1590 The Girl Who Lived.


I’m asleep. Will write blog later. Love, J.T.

Today is the Teen’s 18th birthday. She is very excited. I can’t even remember my 18th birthday. Basically nothing is going to change, although technically my parents are no longer her legal guardian. In the eyes of the law she is an adult and responsible for her own fate. Of course she’s still basically dependent on them, and me to a lesser degree, for food, shelter, and everything you need to not die. So things really aren’t changing at all. Not in a practical sense.
She wants a piercing for her birthday, which I don’t support, so I won’t contribute to. She hasn’t really appreciated any gift I’ve given her over the last two years, so now I just buy whatever I think will be useful to her and expect no gratitude. It’s kind of freeing in a way. Lowered expectations really are the key to happiness.

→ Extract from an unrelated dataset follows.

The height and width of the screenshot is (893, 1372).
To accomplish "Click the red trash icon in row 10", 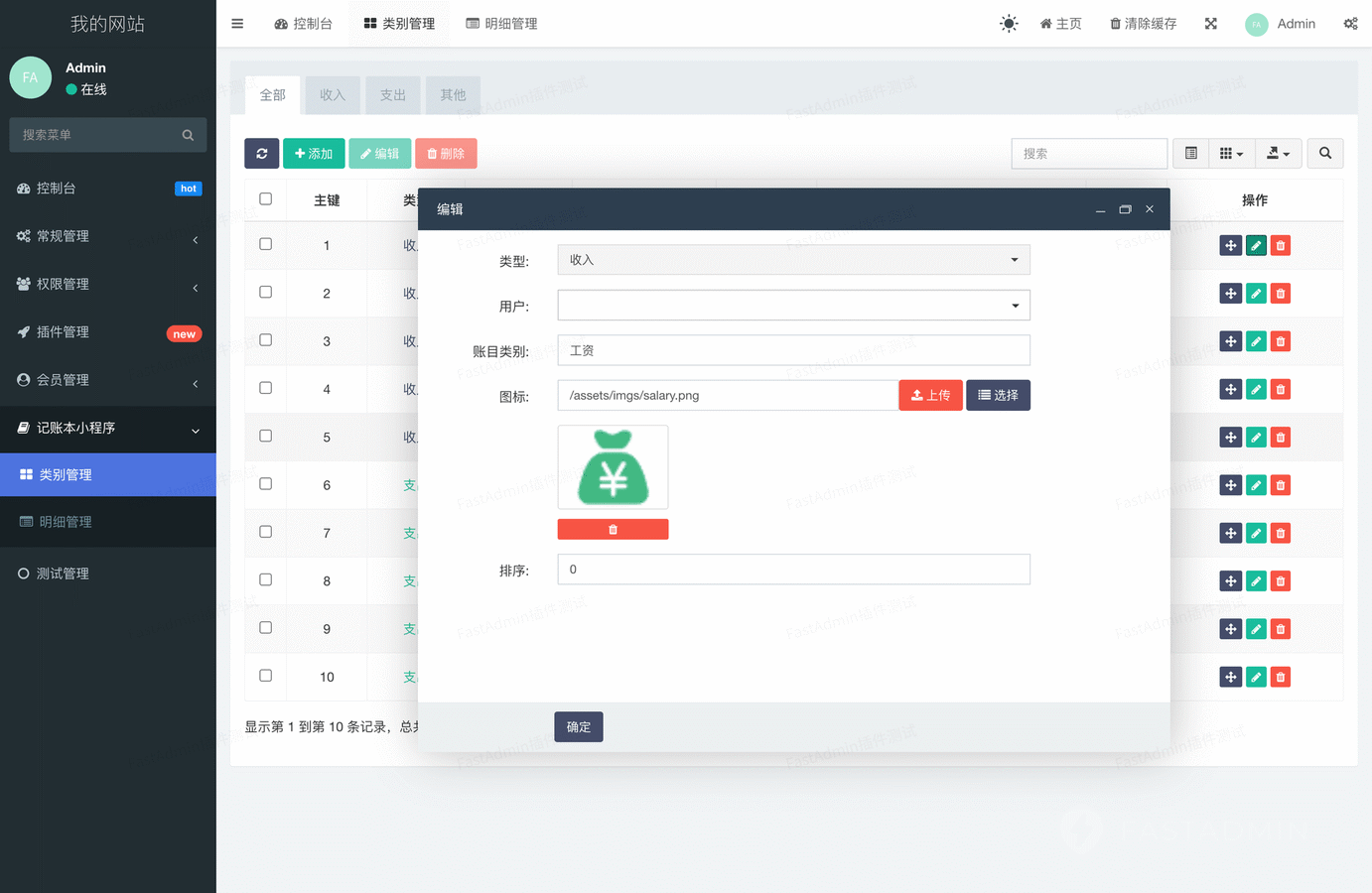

Yesterday I went to the store in daylight because it was, like, 58 degrees all day. It was still too hot inside, but I didn’t have to go to the car to cool off. I wanted to, but I was able to finish without having to. Today I don’t feel extra worse than normal, so I’m apparently doing better than I thought. On Friday I might try going to my old town to see the Hastings I worked at for so many years one last time before it closes on Saturday. It kind of feels like this weird, abusive, relationship I’ve had is coming to an end via death. I think the book portion of the store is actually a big loss for the town. A town without a dedicated bookstore always seems culturally bankrupt on some level. Hastings certainly wasn’t dedicated, but it was better than Wal-Mart, or Target. Honestly, I don’t know if that town could support an actual bookstore. I’m too far removed to guess at how much reading the populace does outside of the internet. In any case, it’s all part of the evolution of our culture generally, as we decide what roll physical books take in our lives now. I was buying books on Amazon even back when I worked at Hastings because their prices were identical with shipping, and I didn’t have to wait two weeks for the boo to show up. It’s actually pretty amazing that Hastings held on for so long really…
I still have nightmares from time to time about that store. Shopping really brings out the entitled worst in Americans. I would really like to know how it is in other countries. Do people treat staff like garbage everywhere, or do some places still have respect for the property of others, and other people? Let me know international readers. I’m very curious.